Chances are that the yeast can be revived, and will very unique (if there is any in the bottle).

Great score either way. Maybe you can get a quote on insurance and see if the insurance people have a current market value for your prize.

Seth out


----------



## jgriffin (18/3/06)

You really think any yeast is going to be viable after 30+ years in a bottle???


----------



## Weizguy (18/3/06)

That's a huge YES! on that one.

Haven't U heard the stories about yeast harvested from ceramic bottles that were in pirate ships sunk to the bottom of the English Channel.

And 50 yr old Guinness Bottles found in the cellar of an old pub that was closing down in Melbourne?

Even heard of a sunken ship bottle re-culture that makes purple beer through metabolism of protein into anthocyanin pigments (like any purple plant cell). I blame MHB for this story! He may be able to provide the reference for this tale. I think he said it was a brew trade journal.

It's in the best interest of the breweries to make a traditional ale with the authentic/appropriate yeast. That's something I'd pay good dollars to taste.

As yeast is a unicellular fungus, you'd expect it to be simple, adaptable and able to go into dormancy, as required...and fairly easily revived (in a lab).

Is this spinoff topic worth it's own thread? I can find the articles and republish (with appropriate credits).

That's gotta be more than 2 cents worth of opinion. More like two bob's worth.

Seth


----------



## Stuster (18/3/06)

Apparently quite possible for quite a bit longer than 30 years. Michael Jackson wrote an article about three 'shipwreck' style beer, about different beers brewed with yeasts recovered from bottles brought up from wrecks. Another article here. Obviously, it doesn't mean that the yeast in this bottle will be alive and ready to go.


----------



## Malnourished (19/3/06)

Screwtop said:


> Looks like at least one Australian brewery was capable of brewing something other than megaswill, however don't think such a beer would have made it in the 1969 marketplace. Nice to see that one brewery made the effort.

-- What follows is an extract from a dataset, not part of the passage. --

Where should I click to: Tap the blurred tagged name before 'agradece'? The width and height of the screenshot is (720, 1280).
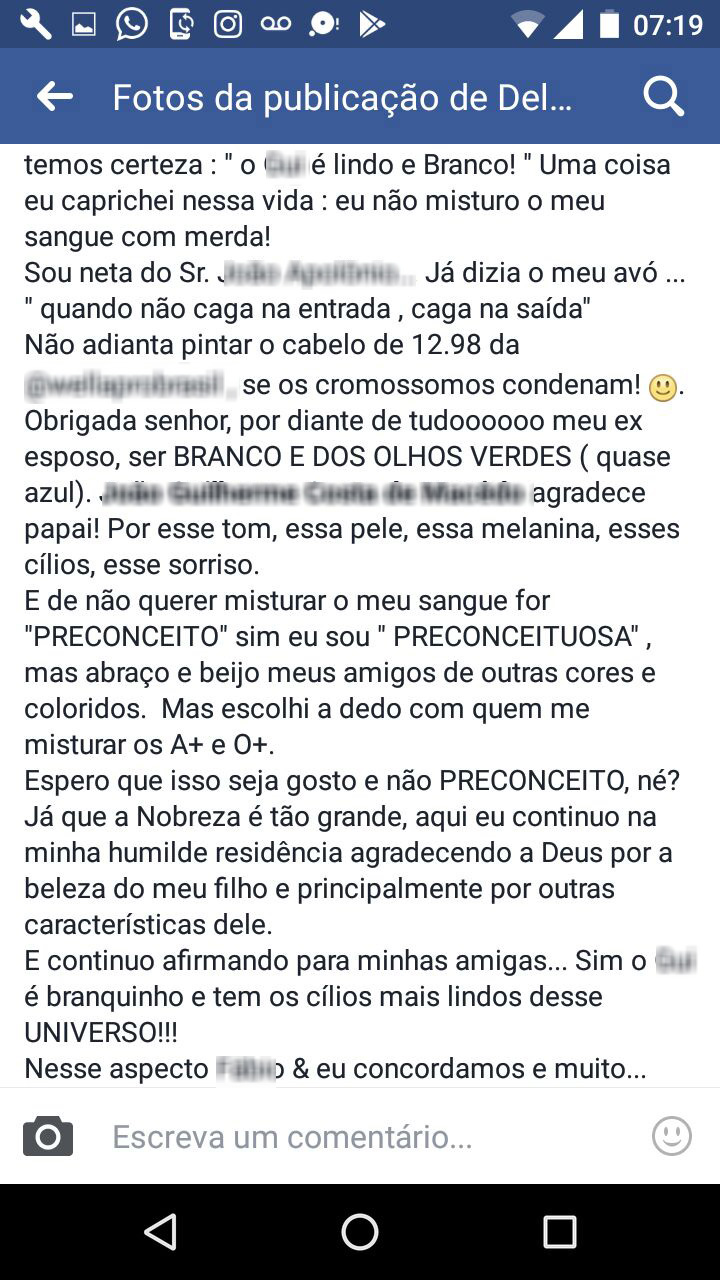(314, 493)
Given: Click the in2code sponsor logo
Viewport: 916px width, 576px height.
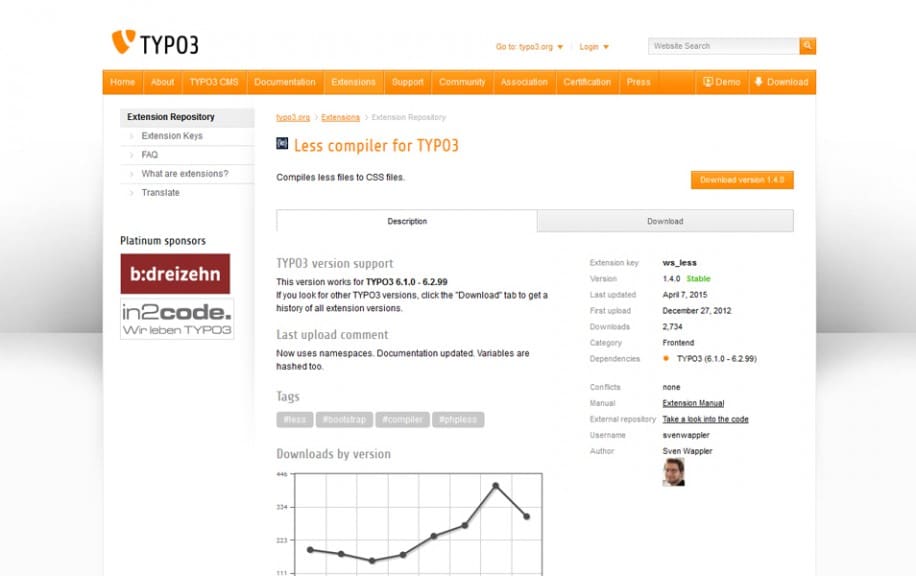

I think big breweries doing beers like this might be less rare than you think. Even CUB did something similar a couple of years ago to celebrate their 100 year anniversary. It was some kind of barley wine based on a historical recipe which I believe it was called Abbotsford Sparkling Ale. Unfortunately it was never released to the public, but there's a bottle behind the bar at Bell's in South Melbourne. It's not for sale, though. West End did a barley wine for general release in the 70s, but I don't think it lasted long. And Lion Nathan did the Hahn Millenium/Special Vintage, if that counts too.

But that's a great find nonetheless. I'd love to taste something like that.



Weizguy said:


> Haven't U heard the stories about yeast harvested from ceramic bottles that were in pirate ships sunk to the bottom of the English Channel.


Surely a job like that is something for a proper lab, not your average homebrewer with 50mL of wort...


----------



## Screwtop (19/3/06)

I don't believe Bill will ever open it. He is keeping this prized possesion purely as a collectors item, the contents could have been temp or light affected after nearly 37 years. I realise that some of the larger brewing companies have released small special brews, but this is truly done in the European style using champagne bottles and numbered labels, they were serious, even to the point of including the OG on the label. I really enjoyed seeing it, never expected to ever see something like this from an Australian Brewery of this era. Apparently they did not last for very long only managed to secure about 6% of the Vic market before being taken over by CUB.

edit:Typo


----------



## Weizguy (19/3/06)

Malnourished said:


> <chopped>
> 
> 
> Screwtop said:
> ...



Shipwreck yeasts are prob beyond most hb'ers, I reckon.
However the old Guinness yeast story was from an old Ausbeer magazine, and it was a homebrewer (prob an experienced/ talented yeast propagator) who revived the old yeast.
Seth


----------



## Linz (19/3/06)

but the quality of it sitting for years in 8-9% alc ?

dont think it would perform in its original way, just a few mutations???


----------



## Weizguy (19/3/06)

The story mentioned nothing of any untoward effects of the aged yeast.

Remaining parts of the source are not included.